Social-democracy is two parties, the strong and the others. Where the others are divided, it goes awry. Where they are united it is, well, Scandinavia. Each party needs the other. But it needs a Savage for the others. The Rich need their heads to be butted so-ly.

The 'much awarded' 'Secrets of the Magna Carta' on Sky gives an insight into how the modern rich may view their place in the 'partnership'. FDR viewed as an obstruction to the individual's wealth creation. A clenched fist needed on the people's side I can't imagine modern Labour forming. From their own individual easy entrances to the elite.

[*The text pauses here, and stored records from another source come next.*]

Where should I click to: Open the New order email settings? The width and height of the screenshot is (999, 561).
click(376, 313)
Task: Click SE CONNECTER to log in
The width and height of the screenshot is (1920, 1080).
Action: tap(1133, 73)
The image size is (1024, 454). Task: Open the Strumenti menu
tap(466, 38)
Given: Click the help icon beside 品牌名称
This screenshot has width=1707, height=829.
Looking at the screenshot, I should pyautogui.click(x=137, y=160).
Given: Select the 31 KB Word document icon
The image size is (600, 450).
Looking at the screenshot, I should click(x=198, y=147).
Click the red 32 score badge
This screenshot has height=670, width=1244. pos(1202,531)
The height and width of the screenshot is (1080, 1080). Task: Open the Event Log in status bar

At the end of resources the people need to take the senior role in the partnership. The problem is the cleft between the people and the (now mixed meritocratically) strong will come as a cliff. I'd like your vision of the next 10,20, 30 years. I'm scared of the next 15 since all the climate change predictions are running ahead. The only strength of Right blogs are their wild theories about the future. How would it roll out? How would the rich look after themselves to our detriment?

Patricia said...

May I suggest that your readers listen or watch Bill Michell, or Randall Wray or Stephanie Kelton on YouTube on how our fiat monetary system works. Bill Mitchell’s book “Reclaiming the State’ is a good read too

sumsuch said...

You seem to be emigrating south, newspaper-wise, Chris. There is a chap columnating in Hawke's Bay Today along your (and my) line but otherwise we increasingly get the powerful's idea of who represents the people in the main media. Soon we'll be at that shining light of where the rich rule all -- don't need to name the exemplary and commonly despised country. Big ups to Otago University's Bryce Edwards(?) though.

greywarbler said...

Patricia
Those speakers seem good especially Bill Mitchell. But I believe them and find it alarming that they can tell us the facts, yet so many people have swallowed the current blarney from gummint, big business, Fed Farmers and Treasury, the Four Musketeers, that they can get away with finagling and
oppressing welfare recipients in the Bleak House approach we are hearing.
Also swopping our jobs for a plateful of magic beans and a stall in the market.

Sumsuch
I think Brian Easton is probably going to appeal to you. He seems to have worthy understandings. And of course you read Gordon Campbell (Werewolf) at Scoop.